Two locals in 'Hell's Kitchen' final fourBy Matt Byrne, Your Town Correspondent
Two local chefs have been catapulted into the limelight as contestants on the seventh season of "Hell’s Kitchen," a competitive cooking show on Fox that offers the winner an executive chef position worth $250,000 in London.
Melrose native Jason Santos, 34, a chef at Gargoyle’s on the Square in Somerville, and New York native Benjamin Knack, 35, of Malden, a chef at Sel de La Terre in Boston, are two of four contestants left on the prime-time competition, set to air Tuesday at 8 p.m. on FOX.
The show is a popular entry in a growing sub-genre of reality television that focuses on fine dining, high-pressure cooking, and the dramatic entanglements found in a professional kitchen. On "Hell’s Kitchen," Santos said, drama is king.

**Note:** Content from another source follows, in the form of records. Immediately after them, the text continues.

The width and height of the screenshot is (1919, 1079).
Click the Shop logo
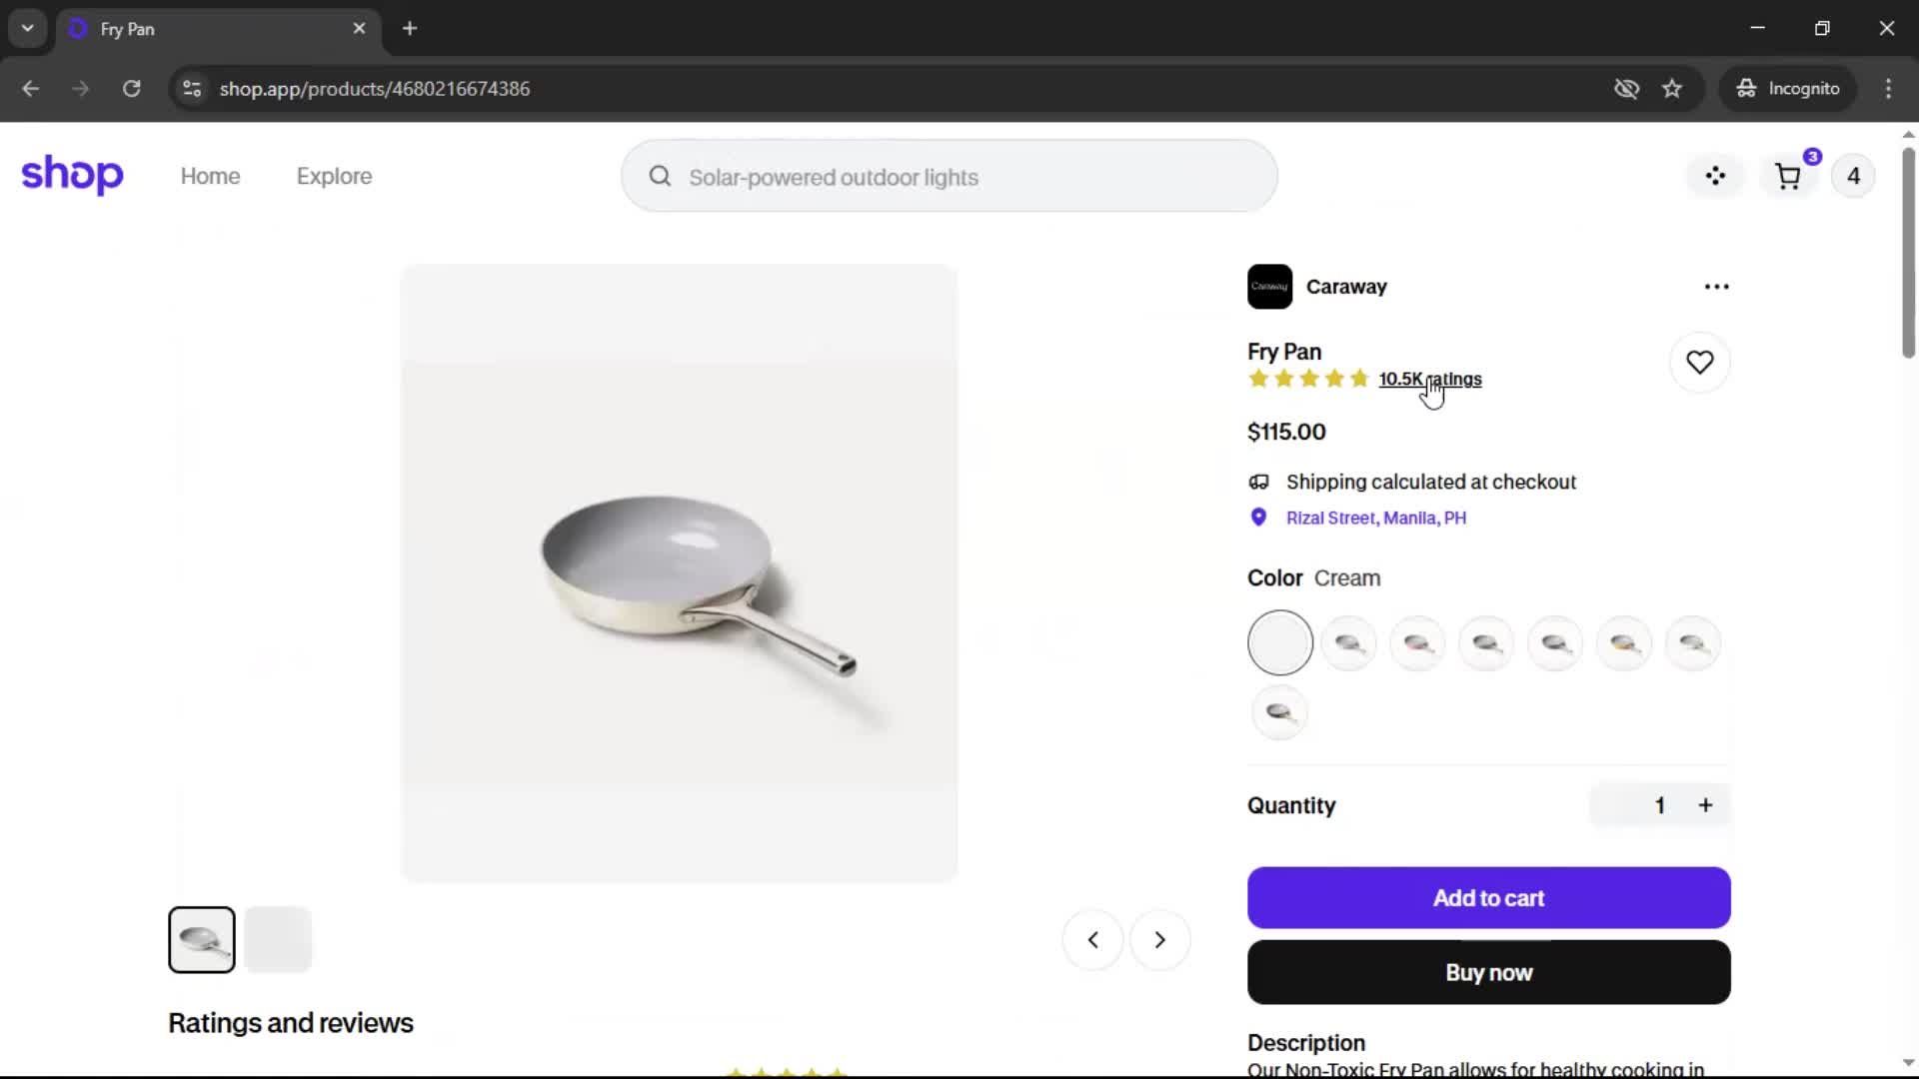click(x=72, y=175)
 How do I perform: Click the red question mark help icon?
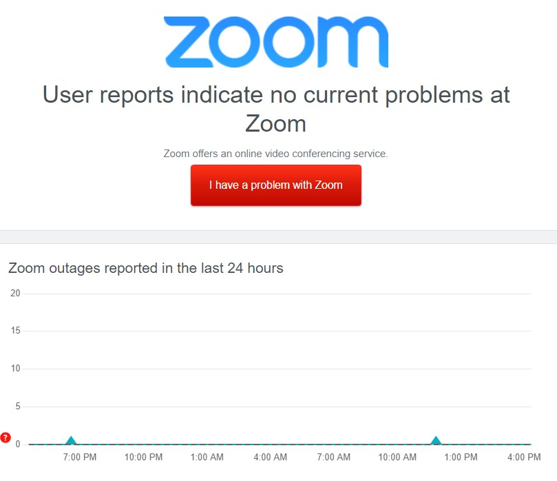coord(6,437)
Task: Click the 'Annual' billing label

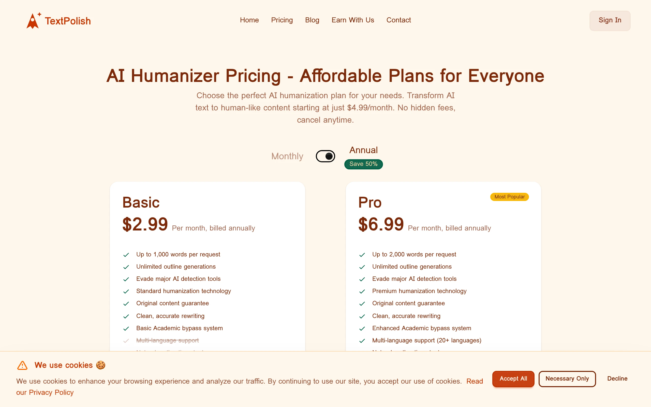Action: click(x=363, y=150)
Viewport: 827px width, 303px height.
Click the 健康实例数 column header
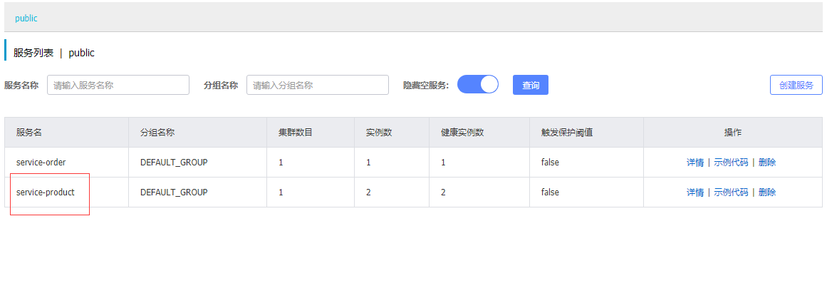point(462,133)
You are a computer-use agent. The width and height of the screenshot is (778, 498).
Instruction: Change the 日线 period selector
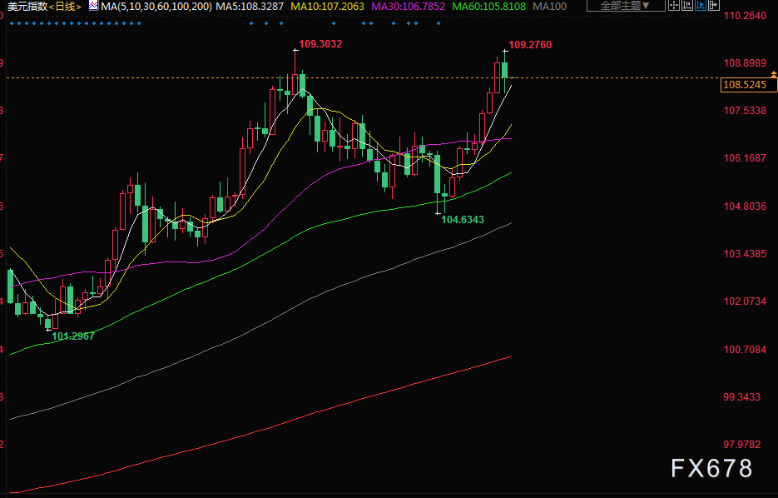pyautogui.click(x=67, y=6)
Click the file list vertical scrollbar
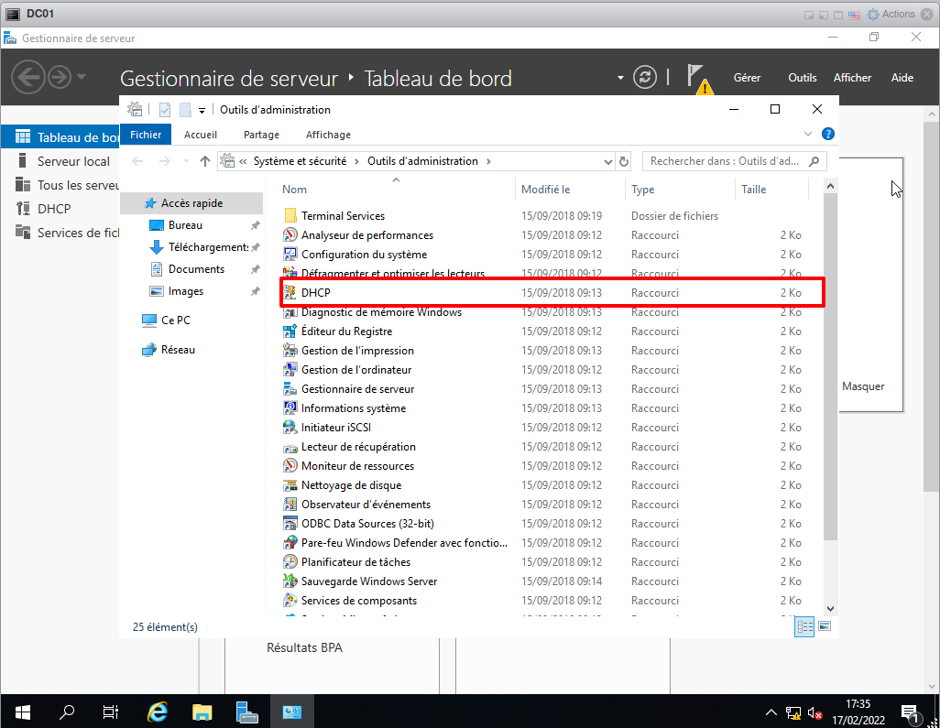The height and width of the screenshot is (728, 940). coord(830,366)
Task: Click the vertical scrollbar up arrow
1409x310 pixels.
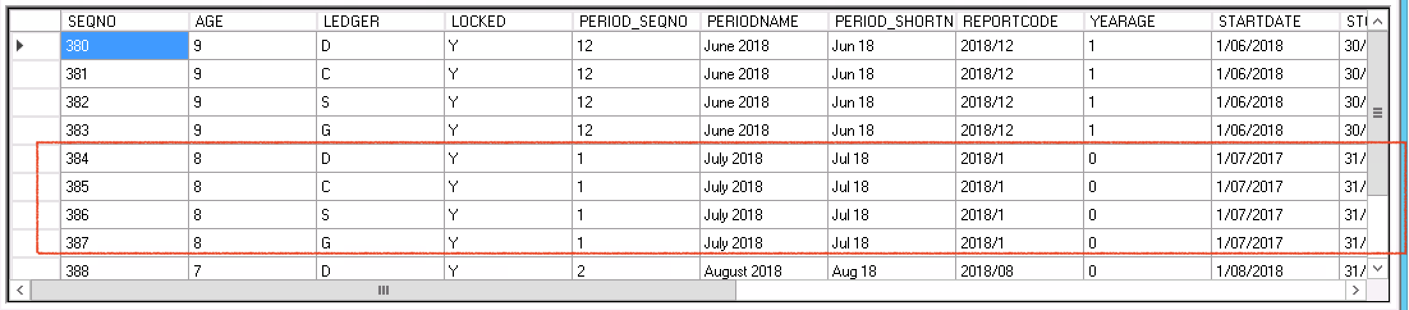Action: point(1378,21)
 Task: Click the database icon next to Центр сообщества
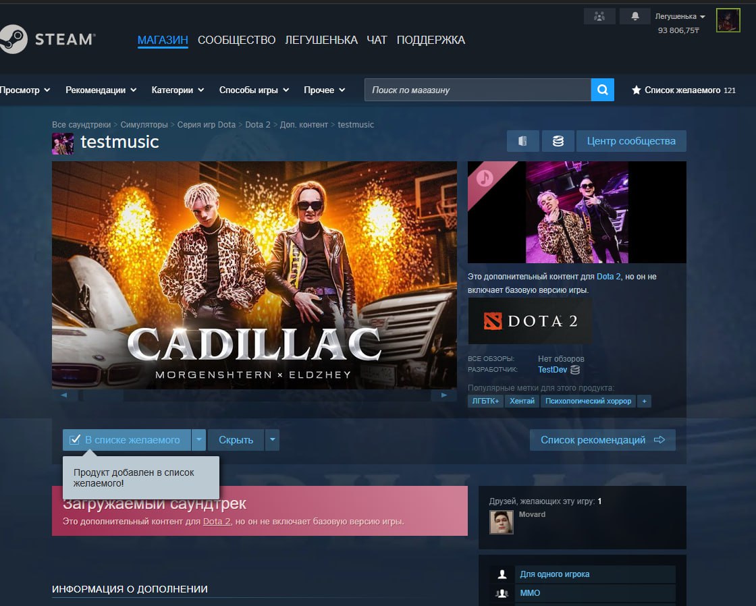[x=558, y=140]
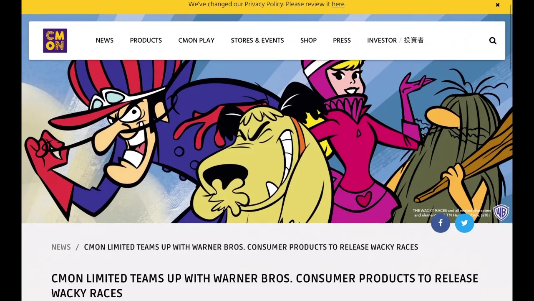Open the NEWS menu item
534x301 pixels.
pyautogui.click(x=105, y=41)
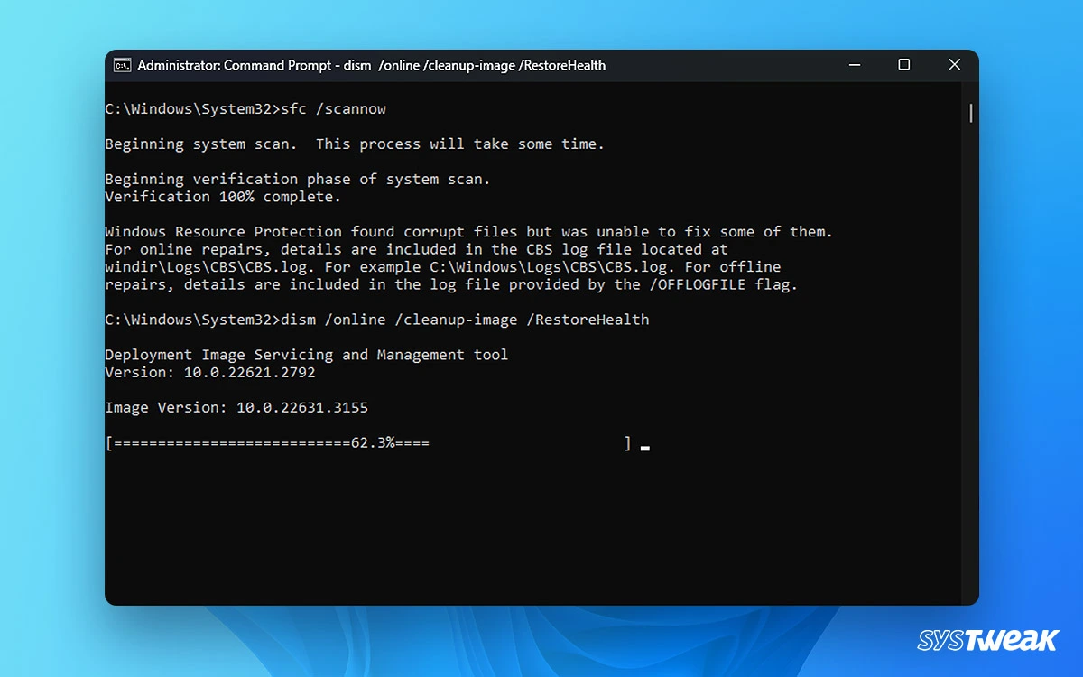1083x677 pixels.
Task: Click the blinking cursor after progress bar
Action: coord(643,444)
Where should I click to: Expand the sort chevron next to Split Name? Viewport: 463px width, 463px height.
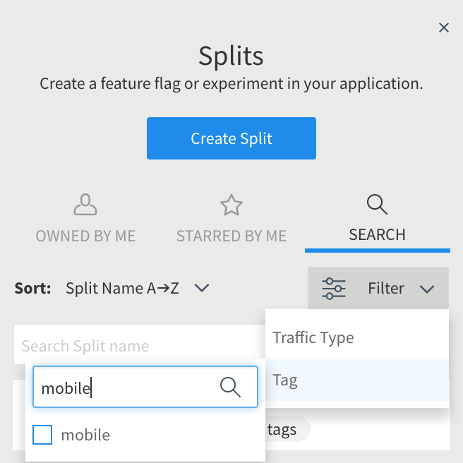coord(202,288)
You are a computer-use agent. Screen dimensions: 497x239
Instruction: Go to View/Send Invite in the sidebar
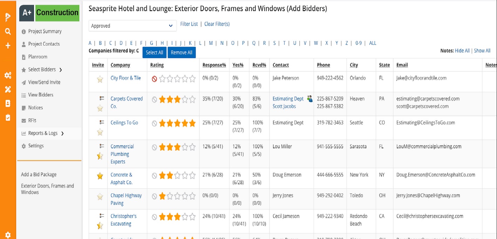[44, 82]
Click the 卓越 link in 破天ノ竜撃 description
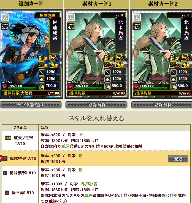The width and height of the screenshot is (192, 203). point(65,146)
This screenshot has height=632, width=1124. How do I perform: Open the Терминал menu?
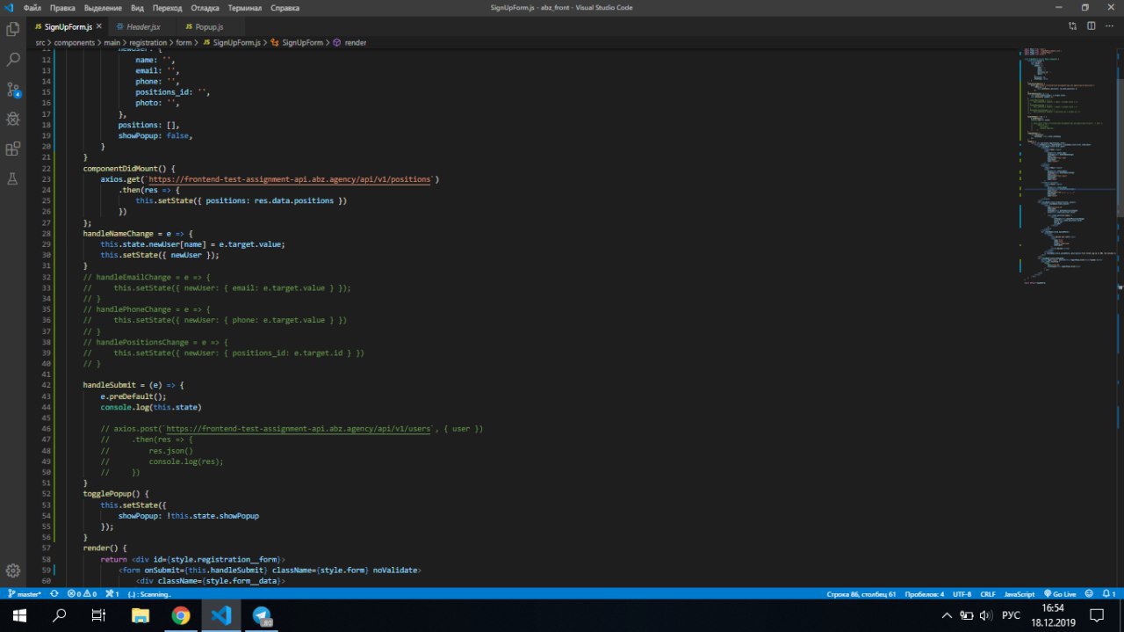click(244, 7)
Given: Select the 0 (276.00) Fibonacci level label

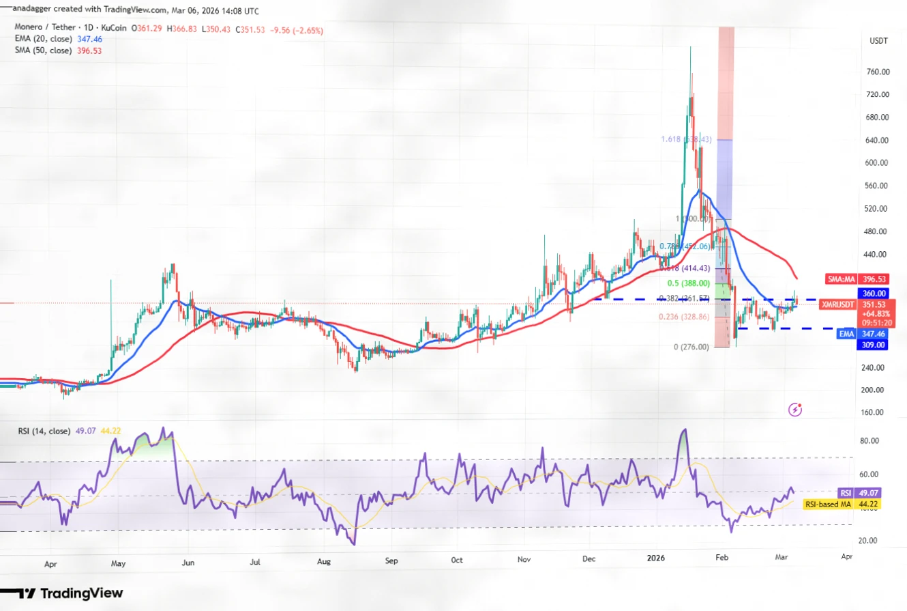Looking at the screenshot, I should click(692, 347).
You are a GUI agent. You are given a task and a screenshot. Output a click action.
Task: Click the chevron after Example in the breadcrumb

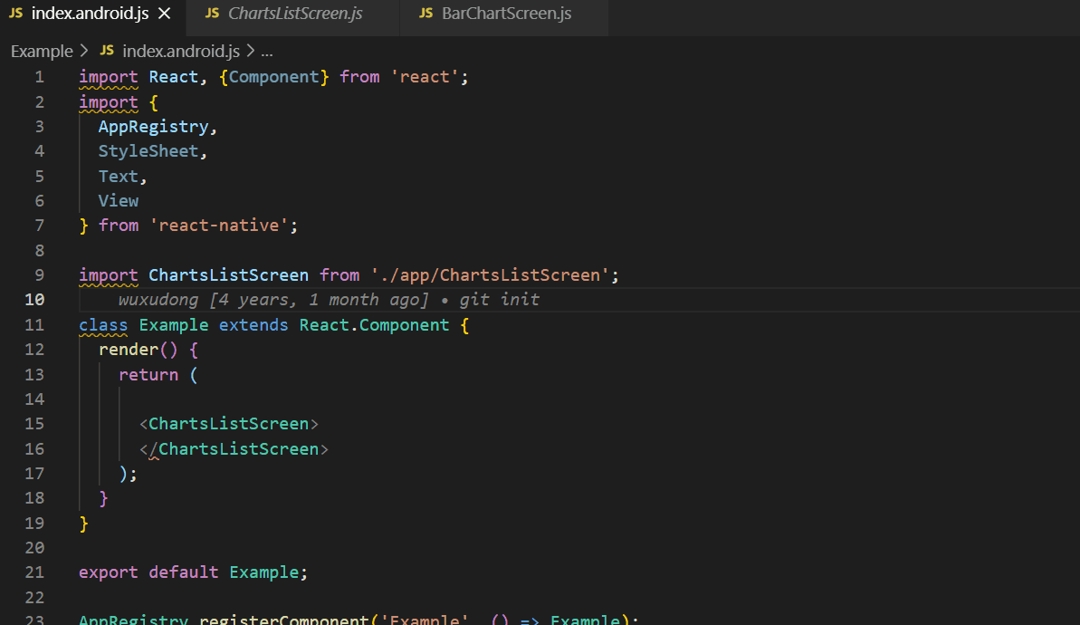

Four hours of sleep every night, “impossible” challenges, and expectations raised as high as the volume of celebrity chef Gordon Ramsay’s voice became the daily routine for the contestants during the two-month taping that began in February 2009.
“I didn’t even have to cook to get on the show,” Santos said. “Day one, I knew it was a television show, not about cooking. I totally get how grown men cry on the show, I get it that it’s possible to mess up something so simple. Put James Beard [considered the father of American-style gourmet cooking] himself in that kitchen and he wouldn’t be able to pull it off.”
Santos, who graduated from Melrose High School and attended culinary school at Newbury College in Brookline, said he has never experienced pressure like televised competitive cooking.
“It couldn’t be more unrealistic,” he said. “It is what it is. … It’s nothing like a real kitchen.”
The pair, who have survived 12 episodes and the subsequent eliminations, said they were honored to participate in the show, even if it has meant adjusting to reality television and the glimpses of fame it has brought since the season began airing.
Santos and Knack both lamented notoriety’s double edge, saying that although their appearance on the show has opened many career doors, it doesn’t help when they’re out trying to do grocery shopping or work out at the gym.
“There are all these people who want to come meet me, which I don’t understand,” Santos said. “I don’t even want to meet me.”
Ramsay, whose brash and profane style is a hallmark of the show, was a frequent topic of conversation for both contestants, who said that one of the questions asked most often by fans who approach them on the street is whether Ramsay is as mean in person as he is on the show.